Many hardware people around these parts will be familiar with devices used as switches, using at least three-terminals to effect this, an input, an output and a gate. Typical devices that spring to mind are bipolar transistors, triacs and and ye olde triode valve. Can you use a diode to switch a signal even if it has only two terminals? Of course you can, and it’s a tried and trusted technique very common in test equipment and circuits that handle RF signals. (Video, embedded below.)
The trick is that diodes block current in one direction but allow it to flow in the other, denoted by the deliberately obvious symbol. So your DC signals can’t swim upstream, but the same isn’t true for AC. Signals can be passed “the wrong way” through a diode by inducing small fluctuations in the current. Put another way, if you bias the diode into conduction, changes in the downstream voltage level result in changes in the current flowing through the diode, and the (smaller) AC signal gets through.
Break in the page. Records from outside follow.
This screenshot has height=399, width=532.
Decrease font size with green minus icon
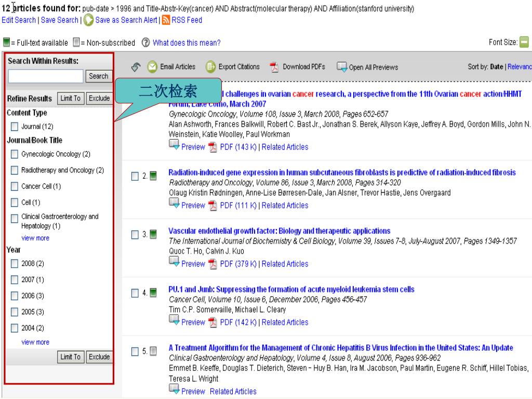click(x=525, y=43)
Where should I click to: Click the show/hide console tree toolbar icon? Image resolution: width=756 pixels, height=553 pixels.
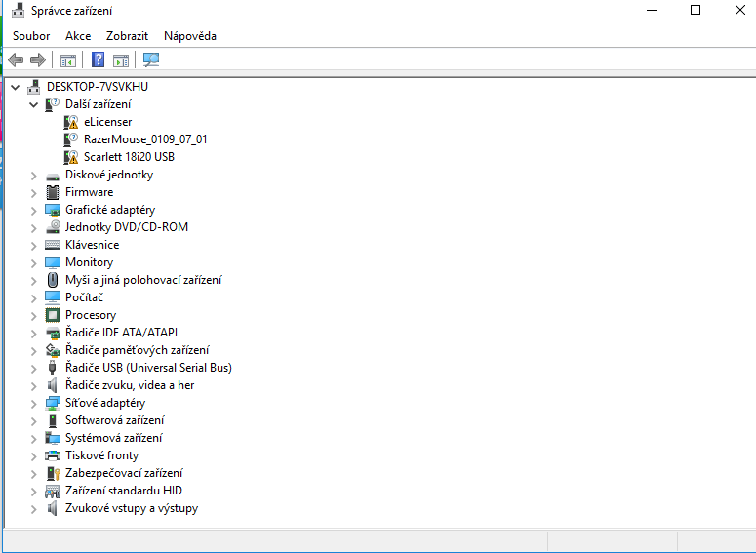[x=68, y=60]
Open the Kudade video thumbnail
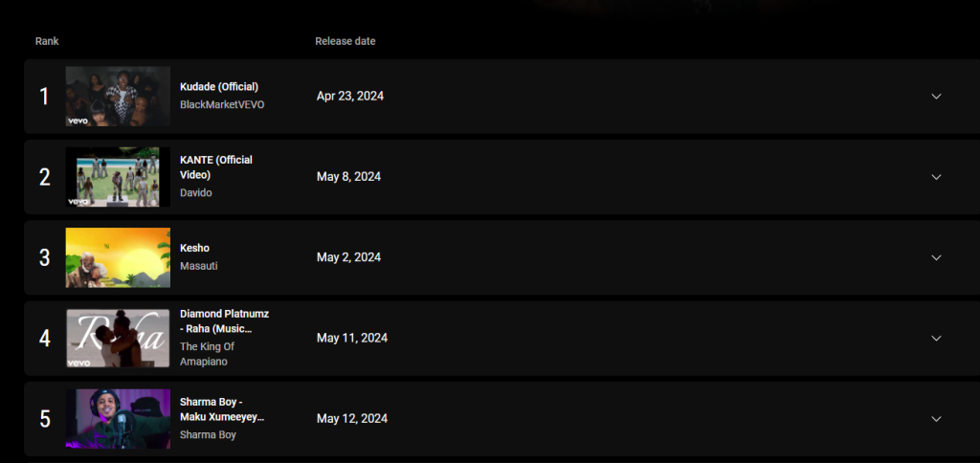 (118, 97)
But if you take away the bias, by turning off the DC bias voltage source, the diode switches back to non-conducting, blocking the signal. And that makes a diode a DC controlled switch for AC signals.
While [IMSAI Guy] demonstrates this with a signal diode, as he explains, one would typically use a PIN diode, which has an extra intrinsic (undoped) region between the P and the N, allowing the device to fully turn off, reducing leakage significantly.
Of course, we’ve covered diodes many times from different angles, there is always something to learn. Checkout how high voltage diodes are constructed, diodes detecting ionising radiation, and finally this great series about our new favourite two-terminal device.
See, the humble diode can be fun after all!